Interview with Paolo Villar, president of VistaREIT

Skip to 11:30 for the presentation or to 42:30 if you just want the Q&A.

VREIT is the latest addition to the pool of REITs that we can invest in. I will point out the highlights but encourage you to watch the above video as well.

Firstly, VREIT is the only mall REIT that is available at the moment and it is an important consideration if you want to diversify away from office REITS. In the future, it will reflect Vista Land’s commercial property portfolio which is 80-85% mall and 15-20% office. In terms of growth runway, VREIT currently has only 22% of the sponsor’s 1.5 million sqm gross leasable area (GLA) and Vista Land continues to build more every year. Moreover it has a land bank of 3000 hectares.

VREIT also focuses on community lifestyle malls – VistaMall and StarMall, which tend to be smaller in size, located near residential subdivisions (some are walking distance), and have tenants that offer essential services like supermarkets. Paolo also pointed out that these malls have e-commerce built in. An interesting feature of the lease that VREIT has with its mall tenants is the addition of a variable rental rate (based on sales) on top of the minimum guaranteed rental rate. Basically, the more its tenants earn, the higher the rent and the bigger the dividend.

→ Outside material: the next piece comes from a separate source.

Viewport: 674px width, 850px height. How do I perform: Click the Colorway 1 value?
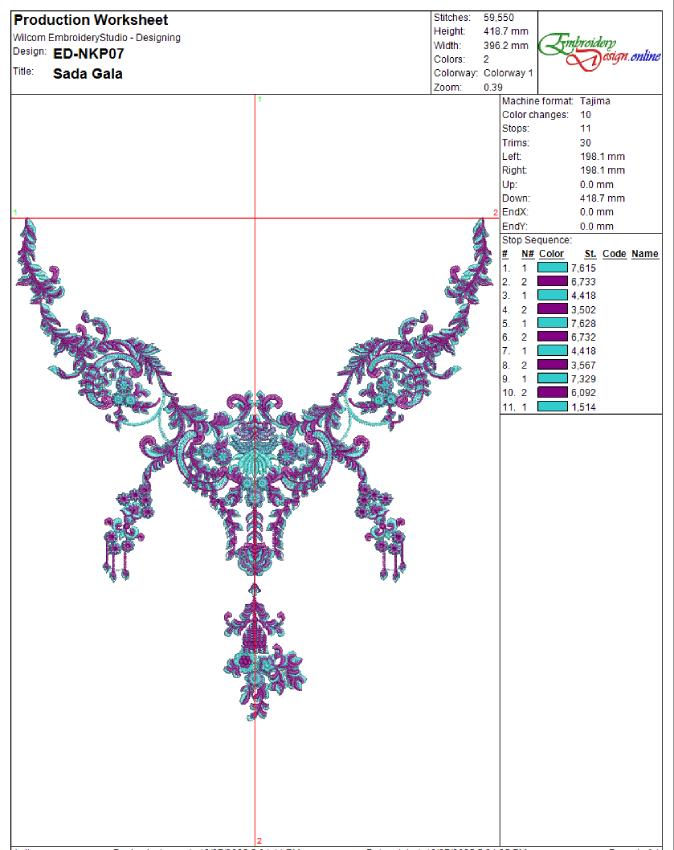coord(510,72)
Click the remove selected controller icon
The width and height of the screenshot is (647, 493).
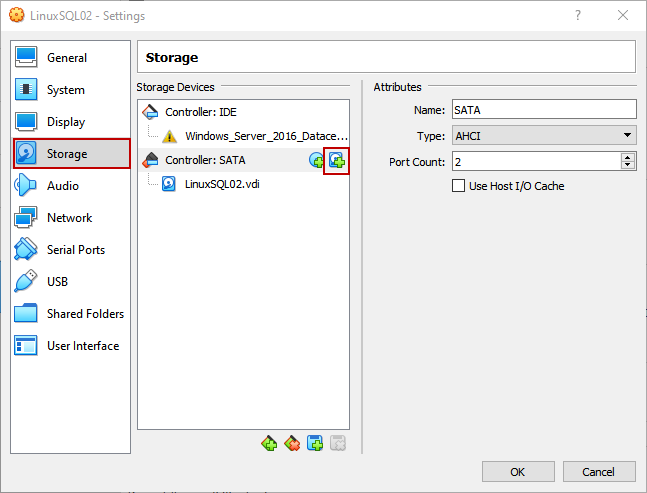click(292, 443)
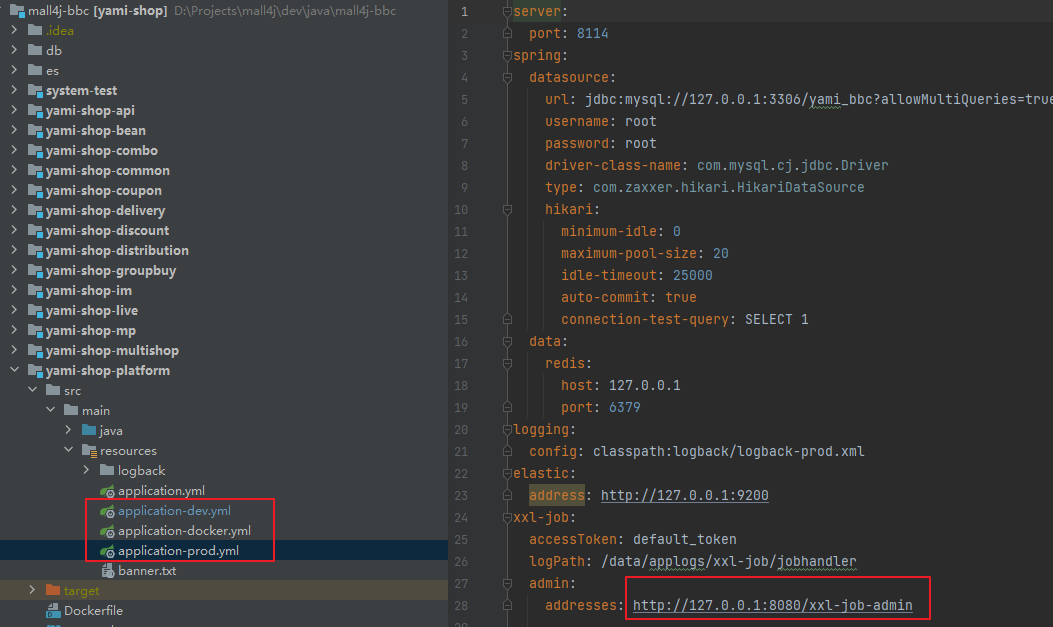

Now let’s talk about the actual tenants of VREIT’s malls. 75% of the rental income is from retail businesses under the Villar Group: anchor tenants include AllHome and AllDay Marts plus stores like Coffee Project, AllToys, etc. On one hand, concentration risk is definitely present. Whether the Villar’s retail businesses flourish or flounder, VREIT investors will benefit / suffer as well. AllHome and AllDay Marts are both publicly listed and VREIT investors need to keep track that they remain profitable companies who can pay rent.

At the end of the day, what matters is for VREIT to pay quarterly dividends that increase every year. It has an estimated dividend yield of 5.78% for 2022 and 9.25 % for 2023. We’ll see if it can deliver.